An arguably thornier issue is funding. The new contract's Scottish Workload Allocation Formula (SWAF) calculates each practice's core allocation based on the number of available appointments.

Since remote and rural practices are generally smaller and employ fewer GPs, many saw their allocations slashed - up to 88 per cent in one case. Meanwhile, urban and suburban practices - especially in affluent areas with high elderly populations - saw their allocations increase by up to 63 per cent.

Critics argue that this fails to take into account the additional work rural GPs undertake which their urban colleagues can refer to hospitals.
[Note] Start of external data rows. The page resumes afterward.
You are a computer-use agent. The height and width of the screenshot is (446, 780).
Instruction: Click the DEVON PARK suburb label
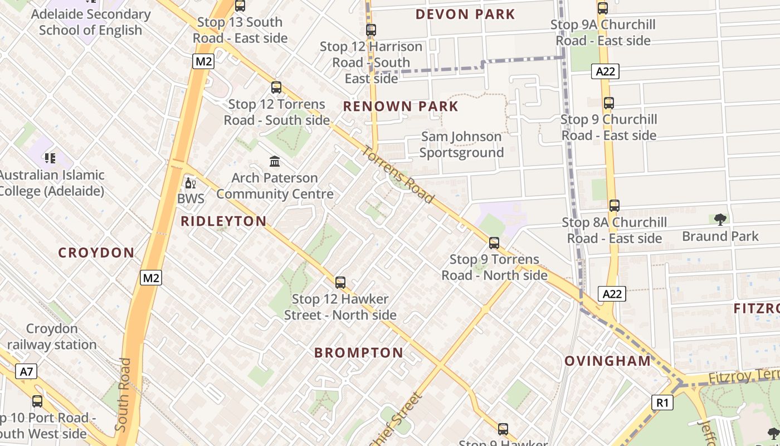pos(465,14)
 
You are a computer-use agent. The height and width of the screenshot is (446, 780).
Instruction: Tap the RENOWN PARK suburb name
pos(401,106)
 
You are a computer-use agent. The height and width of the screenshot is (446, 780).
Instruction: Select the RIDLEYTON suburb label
pos(223,221)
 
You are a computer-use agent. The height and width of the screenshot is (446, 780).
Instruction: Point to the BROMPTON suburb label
pos(359,353)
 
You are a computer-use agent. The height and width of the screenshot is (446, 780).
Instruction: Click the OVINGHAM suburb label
pos(608,361)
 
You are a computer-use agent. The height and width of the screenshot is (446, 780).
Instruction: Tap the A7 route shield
pos(26,372)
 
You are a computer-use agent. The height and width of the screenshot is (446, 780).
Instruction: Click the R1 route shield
pos(662,402)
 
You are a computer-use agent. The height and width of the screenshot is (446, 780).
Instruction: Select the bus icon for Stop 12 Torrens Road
pos(276,88)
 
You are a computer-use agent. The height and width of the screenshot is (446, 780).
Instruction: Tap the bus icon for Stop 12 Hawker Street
pos(340,283)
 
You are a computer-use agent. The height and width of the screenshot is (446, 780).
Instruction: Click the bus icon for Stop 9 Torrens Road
pos(494,243)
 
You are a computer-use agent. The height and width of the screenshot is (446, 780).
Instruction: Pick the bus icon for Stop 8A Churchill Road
pos(614,206)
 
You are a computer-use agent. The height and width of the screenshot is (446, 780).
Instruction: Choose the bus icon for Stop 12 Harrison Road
pos(371,30)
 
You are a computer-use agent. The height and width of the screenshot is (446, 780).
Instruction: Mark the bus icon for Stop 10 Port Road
pos(37,401)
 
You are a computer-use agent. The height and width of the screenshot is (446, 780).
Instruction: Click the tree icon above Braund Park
pos(720,220)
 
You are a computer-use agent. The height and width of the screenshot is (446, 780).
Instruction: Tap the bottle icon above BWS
pos(191,183)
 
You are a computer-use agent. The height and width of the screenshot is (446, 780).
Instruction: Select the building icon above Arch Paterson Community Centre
pos(275,162)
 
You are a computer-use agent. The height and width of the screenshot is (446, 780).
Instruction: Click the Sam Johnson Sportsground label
pos(461,144)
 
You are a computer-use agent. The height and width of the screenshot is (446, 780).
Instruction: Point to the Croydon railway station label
pos(52,337)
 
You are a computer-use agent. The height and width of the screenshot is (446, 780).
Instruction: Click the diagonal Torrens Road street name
pos(398,175)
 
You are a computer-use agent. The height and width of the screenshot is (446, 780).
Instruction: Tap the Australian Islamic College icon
pos(50,159)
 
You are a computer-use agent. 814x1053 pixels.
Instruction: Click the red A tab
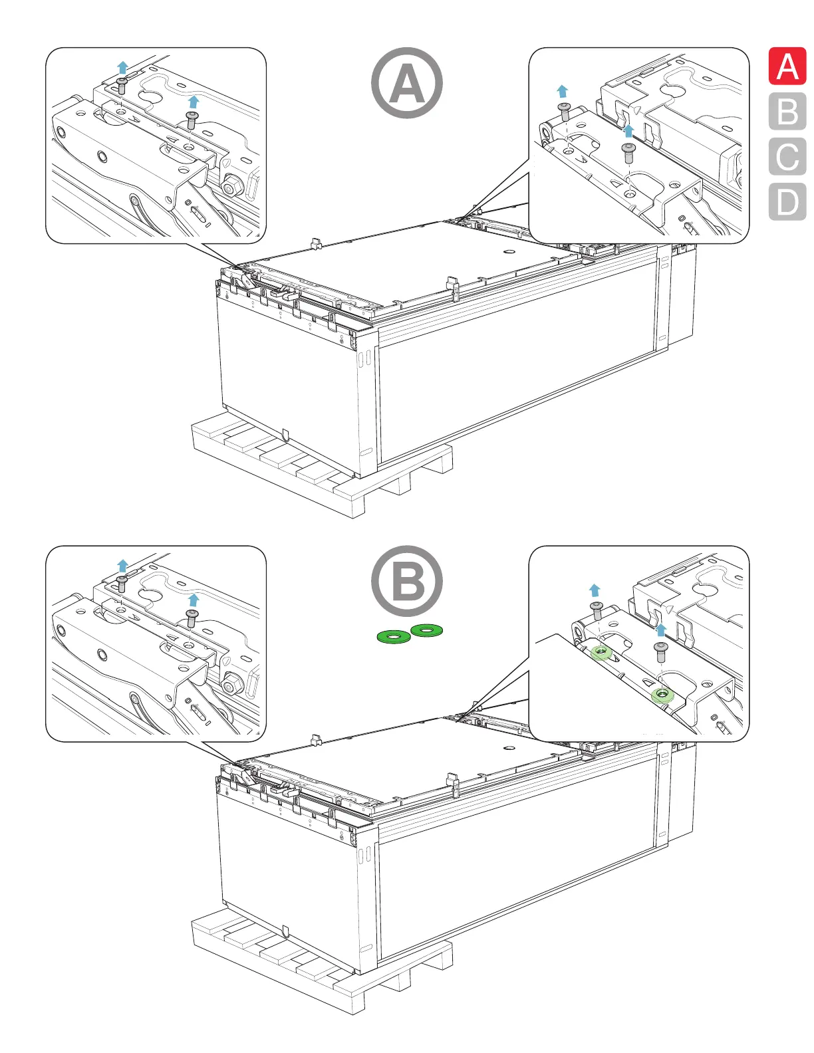tap(787, 66)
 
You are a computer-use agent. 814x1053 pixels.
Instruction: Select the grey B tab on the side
tap(787, 112)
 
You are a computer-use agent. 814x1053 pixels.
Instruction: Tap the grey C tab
tap(787, 157)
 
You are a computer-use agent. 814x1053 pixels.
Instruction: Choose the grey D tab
tap(787, 201)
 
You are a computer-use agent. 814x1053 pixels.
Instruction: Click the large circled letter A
tap(406, 83)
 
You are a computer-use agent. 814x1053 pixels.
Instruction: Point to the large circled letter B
tap(406, 581)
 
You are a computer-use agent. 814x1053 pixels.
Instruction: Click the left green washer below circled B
tap(394, 637)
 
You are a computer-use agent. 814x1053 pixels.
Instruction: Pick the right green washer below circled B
tap(426, 629)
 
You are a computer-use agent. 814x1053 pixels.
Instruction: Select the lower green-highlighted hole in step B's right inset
tap(662, 695)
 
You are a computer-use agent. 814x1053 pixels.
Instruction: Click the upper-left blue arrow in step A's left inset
tap(122, 66)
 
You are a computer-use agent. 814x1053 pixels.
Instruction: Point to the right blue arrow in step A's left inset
tap(194, 101)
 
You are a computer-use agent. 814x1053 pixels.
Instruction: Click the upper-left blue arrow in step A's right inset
tap(563, 91)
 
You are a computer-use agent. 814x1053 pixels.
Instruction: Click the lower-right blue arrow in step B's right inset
tap(660, 629)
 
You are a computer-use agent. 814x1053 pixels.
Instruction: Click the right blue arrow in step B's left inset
tap(194, 600)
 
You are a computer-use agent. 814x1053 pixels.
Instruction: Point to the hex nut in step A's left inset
tap(231, 186)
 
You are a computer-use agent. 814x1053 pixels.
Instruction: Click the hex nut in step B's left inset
tap(231, 685)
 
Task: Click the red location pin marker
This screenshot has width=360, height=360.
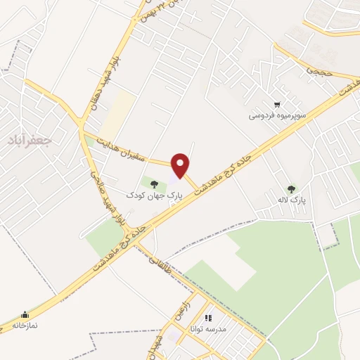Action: tap(181, 165)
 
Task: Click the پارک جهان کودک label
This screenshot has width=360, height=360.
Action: tap(154, 193)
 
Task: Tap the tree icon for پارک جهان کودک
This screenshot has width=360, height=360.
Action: tap(154, 184)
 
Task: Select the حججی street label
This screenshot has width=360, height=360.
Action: tap(316, 71)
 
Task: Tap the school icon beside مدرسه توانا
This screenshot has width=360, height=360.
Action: tap(208, 318)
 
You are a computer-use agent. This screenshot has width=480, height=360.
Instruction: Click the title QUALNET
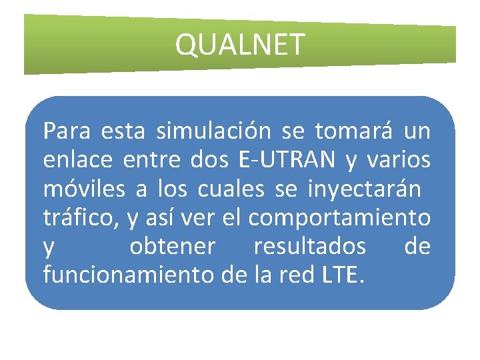click(239, 45)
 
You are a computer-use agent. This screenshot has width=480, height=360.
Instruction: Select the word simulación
click(213, 131)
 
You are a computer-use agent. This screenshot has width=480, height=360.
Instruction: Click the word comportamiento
click(339, 219)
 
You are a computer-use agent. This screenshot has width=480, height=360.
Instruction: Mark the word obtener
click(173, 247)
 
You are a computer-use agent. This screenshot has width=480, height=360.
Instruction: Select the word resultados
click(309, 247)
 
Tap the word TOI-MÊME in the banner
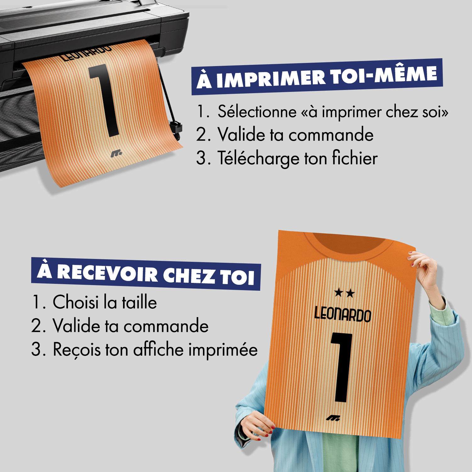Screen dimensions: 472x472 click(x=384, y=75)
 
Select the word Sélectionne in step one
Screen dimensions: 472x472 click(x=257, y=112)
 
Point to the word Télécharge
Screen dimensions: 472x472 click(x=258, y=158)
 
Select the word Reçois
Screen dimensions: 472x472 click(x=77, y=350)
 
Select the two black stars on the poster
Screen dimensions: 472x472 click(x=344, y=293)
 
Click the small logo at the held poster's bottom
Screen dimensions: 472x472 click(x=333, y=418)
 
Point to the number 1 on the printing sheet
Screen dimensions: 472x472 click(x=104, y=101)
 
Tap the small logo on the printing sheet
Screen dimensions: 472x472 click(x=116, y=154)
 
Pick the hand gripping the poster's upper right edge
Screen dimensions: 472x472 click(x=425, y=266)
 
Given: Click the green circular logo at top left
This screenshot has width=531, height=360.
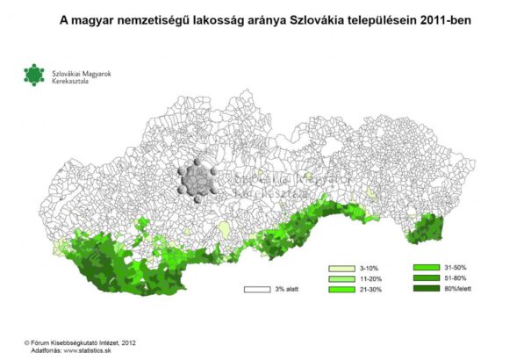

While the Scottish Government is providing top-ups in the form of income support to those practices losing out under SWAF so that their funding can be maintained at previous levels, the point for critics is that the gulf in earnings between rural and urban GPs is now wider than ever.

Dr Stephen McCabe, a GP in Portree, Skye, whose practice lost around 20 per cent of funding under SWAF said income support "feels like being on the dole".

"It just sends a message that rural practices are second best," said Dr McCabe. "That the only way we can sustain rural practices is effectively to put them on 'benefits'.

"If people choosing between a career in an urban or suburban practice which is having a fairly decent uplift and a rural practice that is basically dependent on handouts to survive, it's not difficult to see there might be a challenge there in recruitment.

"What really irks me is that the BMA knew all this and pressed ahead anyway and when challenged basically said that rural is 'too difficult to deal with'."

The practice has already seen its resources eaten away thanks to the boom in tourism on Skye.

The seven-partner practice is paid extra 'temporary resident' cash based on historic estimates that it would handle 300 additional patients a year due to visitors. In 2017, the actual figure was more than 1000.

"We basically saw 700 people who we weren't actually getting resourced for," said Dr McCabe, who is leaving in September for a new job in Inverness.

He notes that when he applied for the GP post on Skye in 1996 he was one of 40 applicants; this time, there have been none.

Dr David Hogg, chair of the Rural GPs Association Scotland: "Rural practice is in a really difficult position at present with the implementation of the new contract.

"It's frustrating to us - and causing anxiety amongst rural communities - that despite clear opportunities existing in rural GP teams to build and sustain current realistic rural medicine, that the work and innovation of rural practices has been sidelined and devalued as a result of the new contract."

BMA Scotland, who led negotiations on the new contract with the Scottish Government, has repeatedly insisted that it will reduce workload and improve recruitment and retention in general practice.

The trade union has also stressed its other benefits, such as a setting a minimum income for GP partners and shifting responsibility for premises away from GPs, and points out that 71.5% of GPs backed it. 

Dr Alan McDevitt, chair of the BMA’s Scottish GP Committee, said: "The new contract offers income stability and reduced business risk to individuals.

"It protects the funding of every practice in Scotland while addressing the relative underfunding of practice workloads associated with elderly and deprived populations.

“I truly believe that this contract offers something to GP practices in every part of Scotland.”